---- Dataset rows

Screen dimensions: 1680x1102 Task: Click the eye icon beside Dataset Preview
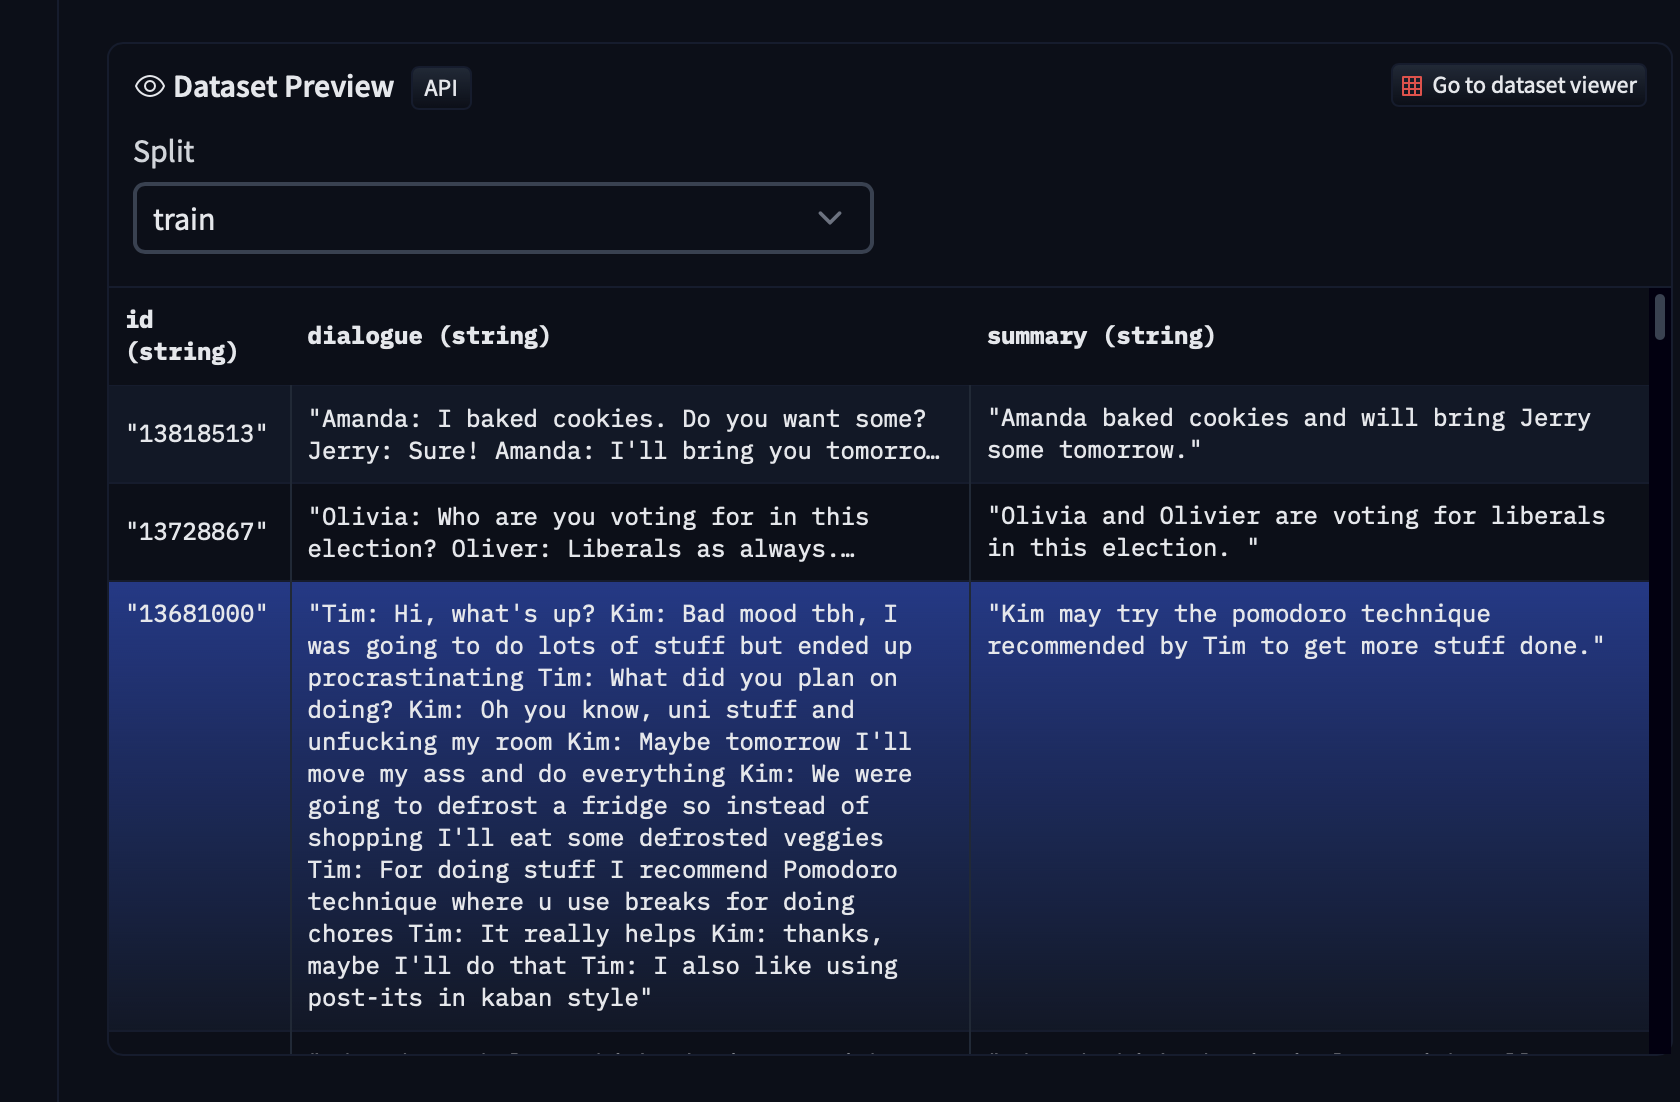click(149, 87)
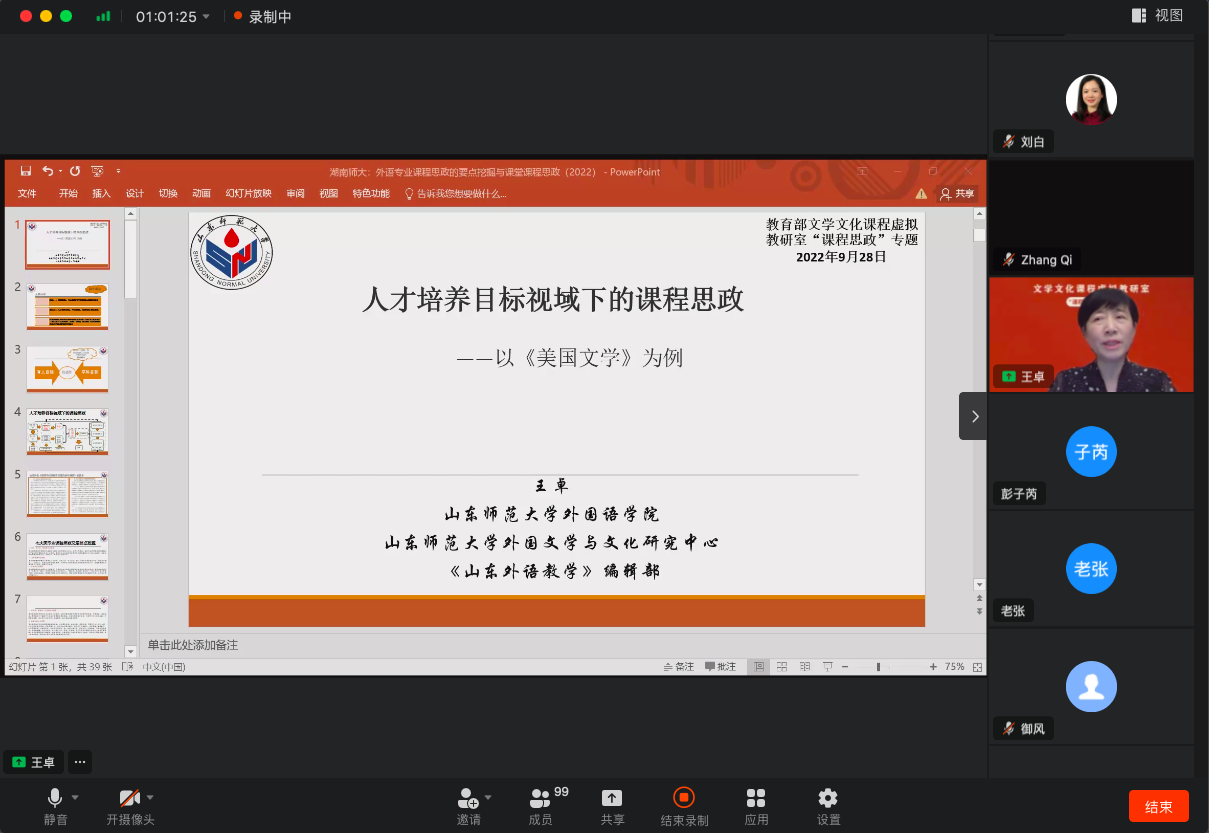The image size is (1209, 833).
Task: Open the invite participants icon
Action: [x=467, y=798]
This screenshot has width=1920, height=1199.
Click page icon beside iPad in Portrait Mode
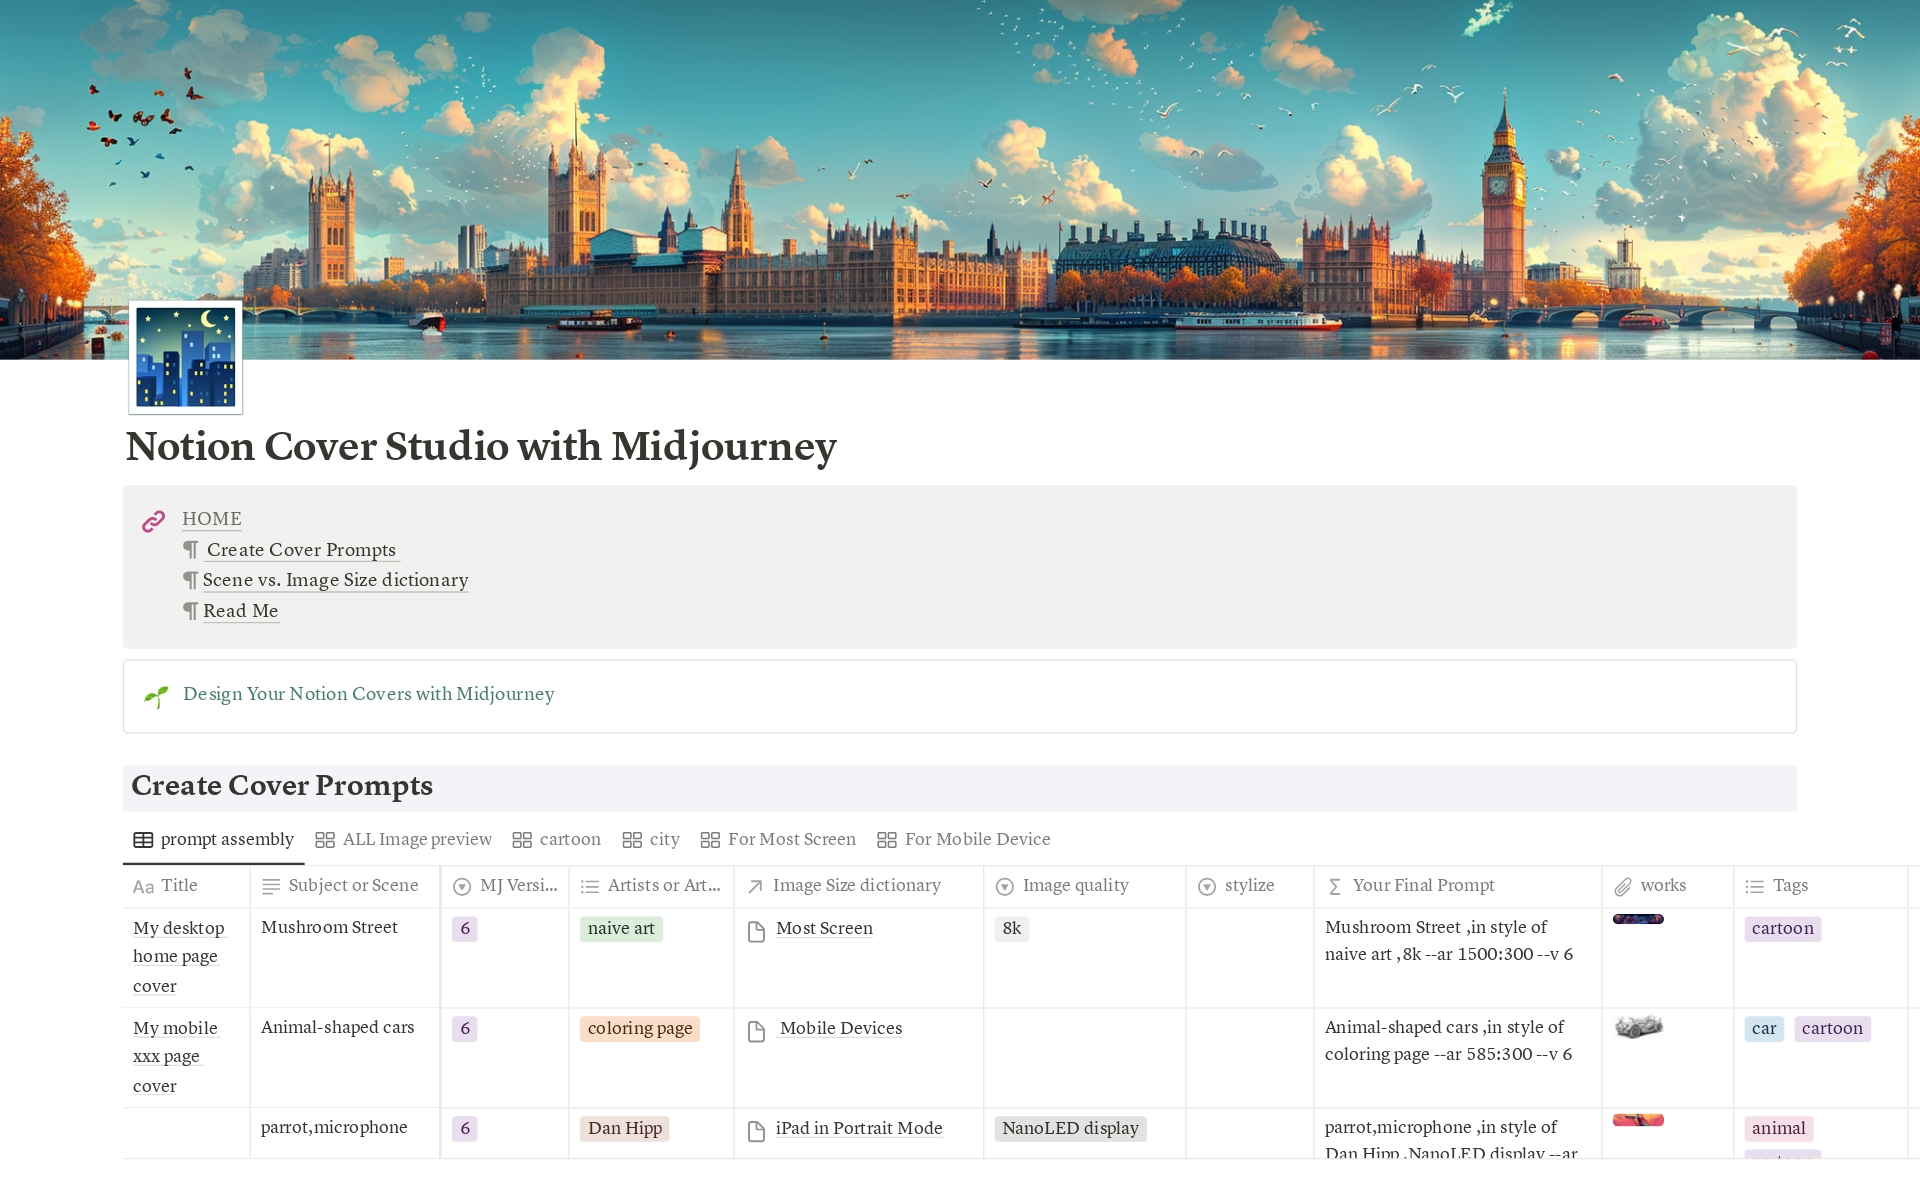[757, 1131]
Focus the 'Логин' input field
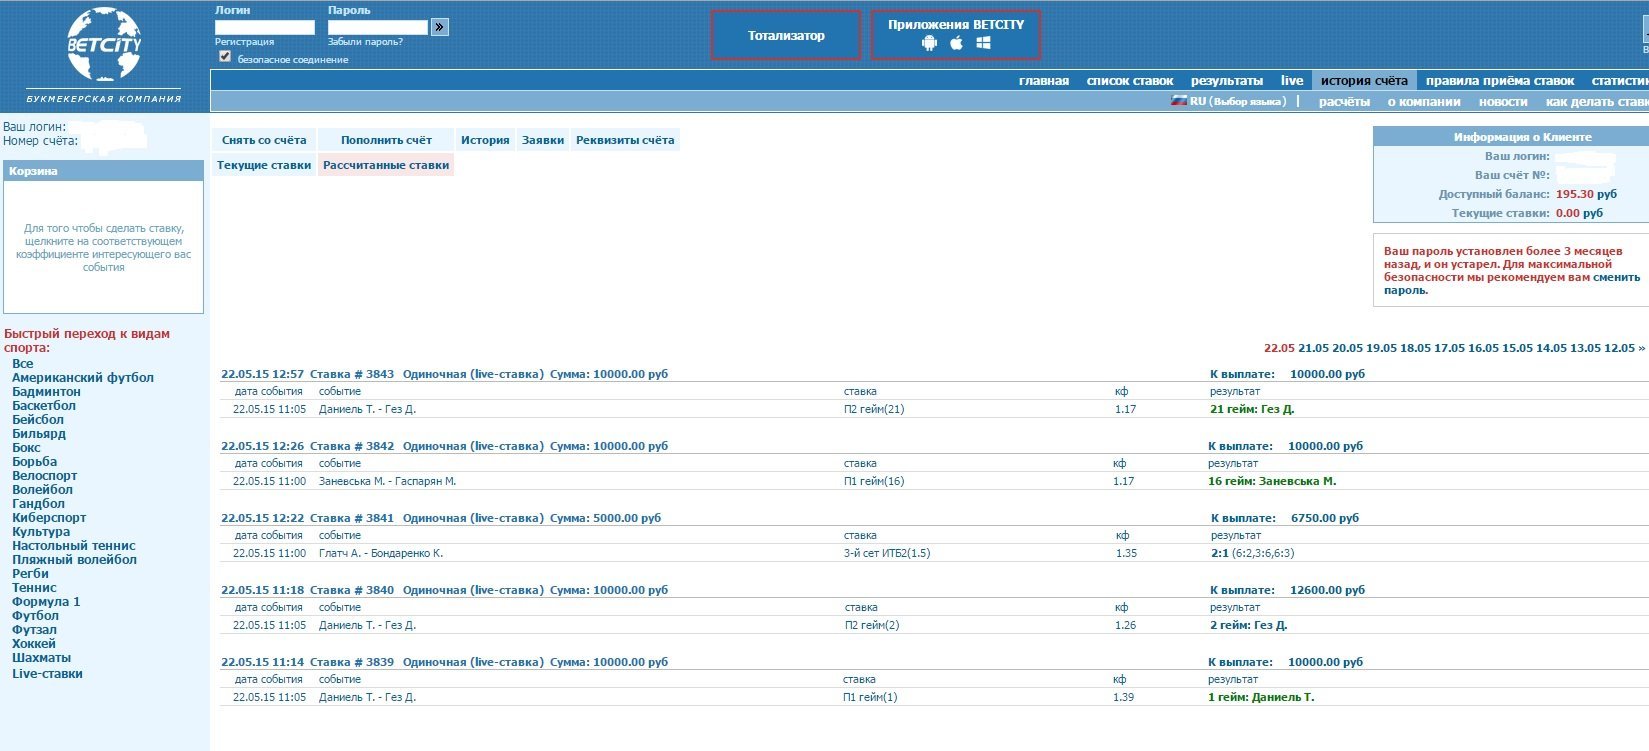The image size is (1649, 751). [x=265, y=27]
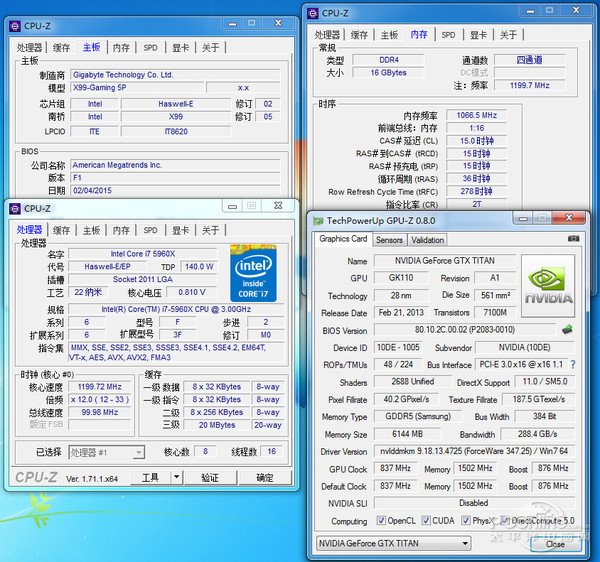Click the GPU-Z title bar app icon
The width and height of the screenshot is (600, 562).
pyautogui.click(x=316, y=221)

--------

Report how many lines of the material above include the word "width", giving only the number.

> Correct answer
2